Pour certains, nul doute, je suis un doux rêveur, je me voile la face. Peut-être, mais je n’y peux rien, je crois foncièrement en la capacité de l’homme à réfléchir, à s’interroger plutôt que s’appuyer sur des croyances dont il n’a fait qu’hériter. Et franchement croire en l’humanité, c’est une croyance bien plus ambitieuse que simplement croire en un Dieu tout puissant ?
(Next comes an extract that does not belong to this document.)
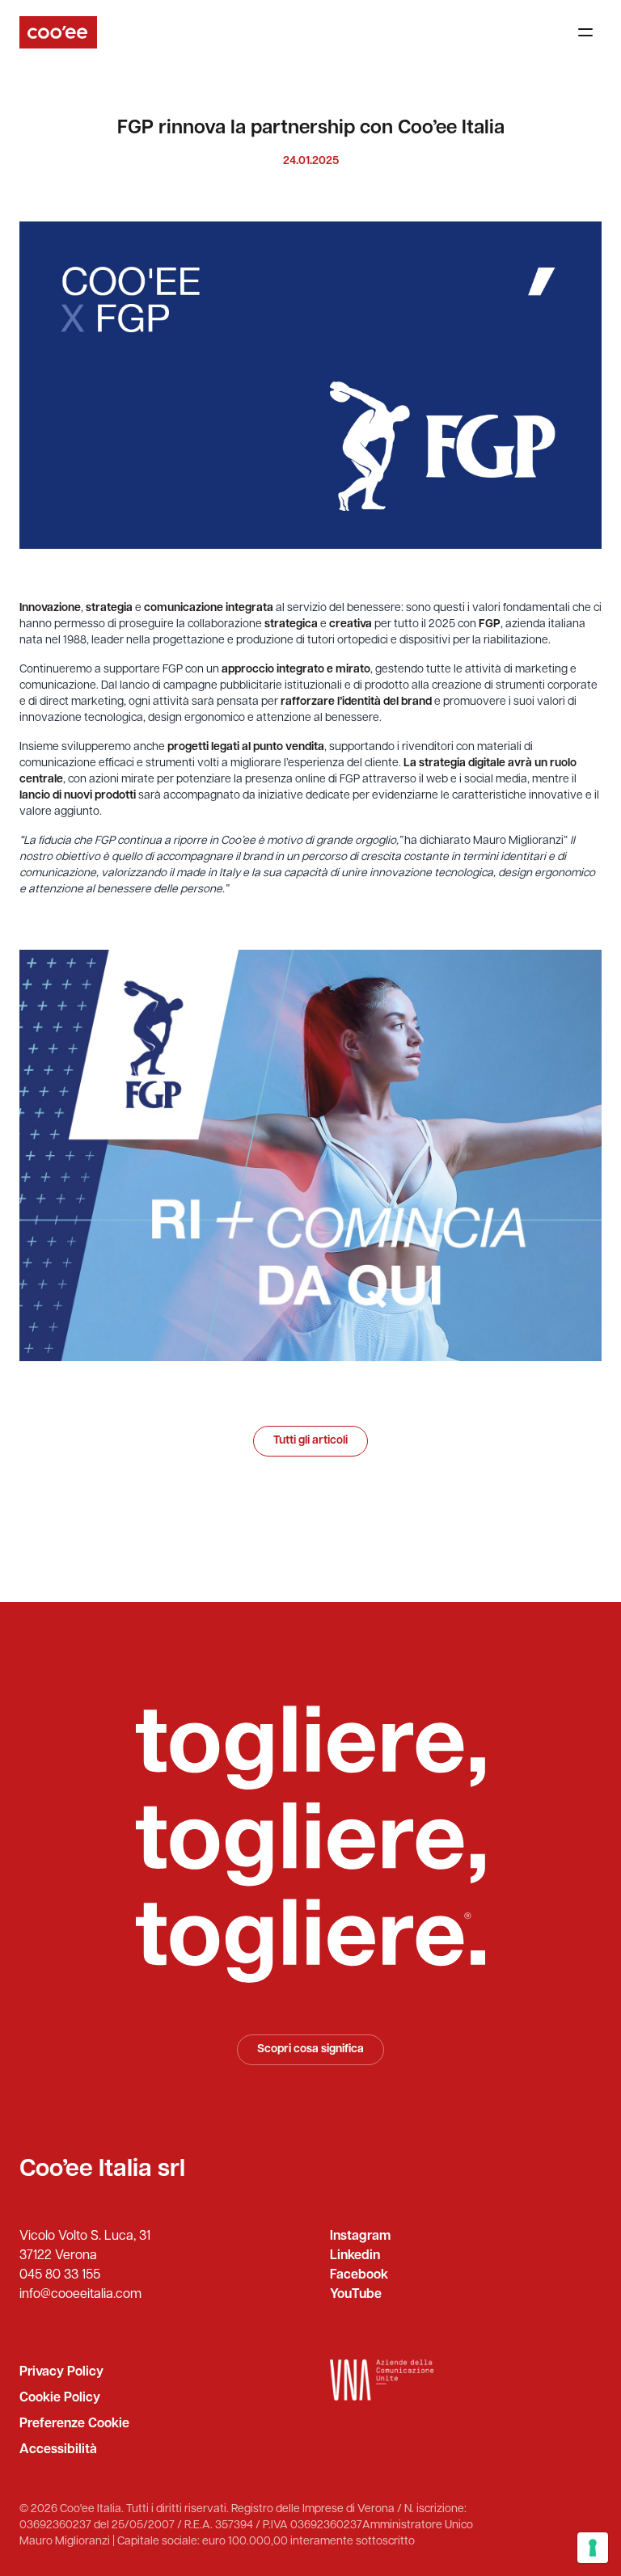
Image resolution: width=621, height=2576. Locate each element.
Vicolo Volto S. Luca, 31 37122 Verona (84, 2246)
Je ne crois pas que le paradis nous attend. Sauf celui que l’on construit tous ensemble, de notre vivant et qu’on lègue à notre prochain. Je ne crois pas qu’une puissance supérieure surveille nos comportements, mais je crains plus que tout le jugement des générations suivantes. Je ne crois pas aux fantômes, mais je crois à la résonance que nos idées et nos actes peuvent avoir dans le monde, à l’influence en bien ou en mal des actes de nos aïeux dans notre histoire personnelle et nos inclinations à certains comportements.